• _What is being asked_:
All records are to be restated exactly, each line as it reads.

• _Material supplied_:
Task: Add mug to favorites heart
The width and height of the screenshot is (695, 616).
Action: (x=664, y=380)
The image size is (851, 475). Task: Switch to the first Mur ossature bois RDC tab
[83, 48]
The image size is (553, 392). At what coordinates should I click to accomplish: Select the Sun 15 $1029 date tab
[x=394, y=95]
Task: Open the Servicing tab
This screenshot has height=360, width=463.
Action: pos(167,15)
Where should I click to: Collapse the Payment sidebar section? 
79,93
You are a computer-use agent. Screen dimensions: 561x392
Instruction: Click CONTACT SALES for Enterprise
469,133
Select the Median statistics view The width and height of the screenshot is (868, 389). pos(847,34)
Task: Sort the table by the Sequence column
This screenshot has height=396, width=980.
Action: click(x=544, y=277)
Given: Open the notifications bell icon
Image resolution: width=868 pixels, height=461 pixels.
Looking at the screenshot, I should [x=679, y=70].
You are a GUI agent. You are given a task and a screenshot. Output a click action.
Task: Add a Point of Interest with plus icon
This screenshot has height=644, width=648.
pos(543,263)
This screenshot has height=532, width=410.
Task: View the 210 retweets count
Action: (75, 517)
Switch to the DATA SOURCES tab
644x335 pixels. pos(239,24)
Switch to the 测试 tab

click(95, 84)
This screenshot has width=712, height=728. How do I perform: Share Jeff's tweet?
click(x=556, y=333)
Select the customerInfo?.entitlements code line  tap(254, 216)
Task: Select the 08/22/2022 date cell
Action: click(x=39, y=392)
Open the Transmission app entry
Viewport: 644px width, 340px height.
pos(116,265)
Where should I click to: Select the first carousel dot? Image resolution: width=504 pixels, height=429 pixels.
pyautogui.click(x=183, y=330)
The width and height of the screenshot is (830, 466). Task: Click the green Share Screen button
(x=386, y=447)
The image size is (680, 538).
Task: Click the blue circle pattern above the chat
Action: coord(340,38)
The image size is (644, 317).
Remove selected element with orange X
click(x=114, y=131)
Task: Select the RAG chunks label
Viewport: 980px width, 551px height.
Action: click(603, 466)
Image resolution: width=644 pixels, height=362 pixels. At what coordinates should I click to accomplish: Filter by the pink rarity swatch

• _Solution_:
Task: Add mug to favorites heart
The width and height of the screenshot is (695, 616).
Action: (x=664, y=380)
The image size is (851, 475). Task: Switch to the first Mur ossature bois RDC tab
[83, 48]
The image size is (553, 392). At what coordinates should I click to accomplish: Select the Sun 15 $1029 date tab
[x=394, y=95]
Task: Open the Servicing tab
This screenshot has height=360, width=463.
Action: pos(167,15)
Where should I click to: Collapse the Payment sidebar section? 
79,93
You are a computer-use agent. Screen dimensions: 561x392
Instruction: Click CONTACT SALES for Enterprise
469,133
Select the Median statistics view The width and height of the screenshot is (868, 389). pos(847,34)
Task: Sort the table by the Sequence column
This screenshot has height=396, width=980.
Action: click(x=544, y=277)
Given: Open the notifications bell icon
Image resolution: width=868 pixels, height=461 pixels.
Looking at the screenshot, I should [x=679, y=70].
You are a GUI agent. You are given a task and a screenshot. Output a click action.
Task: Add a Point of Interest with plus icon
This screenshot has height=644, width=648.
pos(543,263)
This screenshot has height=532, width=410.
Task: View the 210 retweets count
Action: (75, 517)
Switch to the DATA SOURCES tab
644x335 pixels. pos(239,24)
Switch to the 测试 tab

click(95, 84)
This screenshot has width=712, height=728. How do I perform: Share Jeff's tweet?
click(x=556, y=333)
Select the customerInfo?.entitlements code line  tap(254, 216)
Task: Select the 08/22/2022 date cell
Action: click(x=39, y=392)
Open the Transmission app entry
Viewport: 644px width, 340px height.
pos(116,265)
Where should I click to: Select the first carousel dot? Image resolution: width=504 pixels, height=429 pixels.
pyautogui.click(x=183, y=330)
The width and height of the screenshot is (830, 466). Task: Click the green Share Screen button
(x=386, y=447)
The image size is (680, 538).
Task: Click the blue circle pattern above the chat
Action: coord(340,38)
The image size is (644, 317).
Remove selected element with orange X
click(x=114, y=131)
Task: Select the RAG chunks label
Viewport: 980px width, 551px height.
Action: click(603, 466)
Image resolution: width=644 pixels, height=362 pixels. At what coordinates should I click to accomplish: Filter by the pink rarity swatch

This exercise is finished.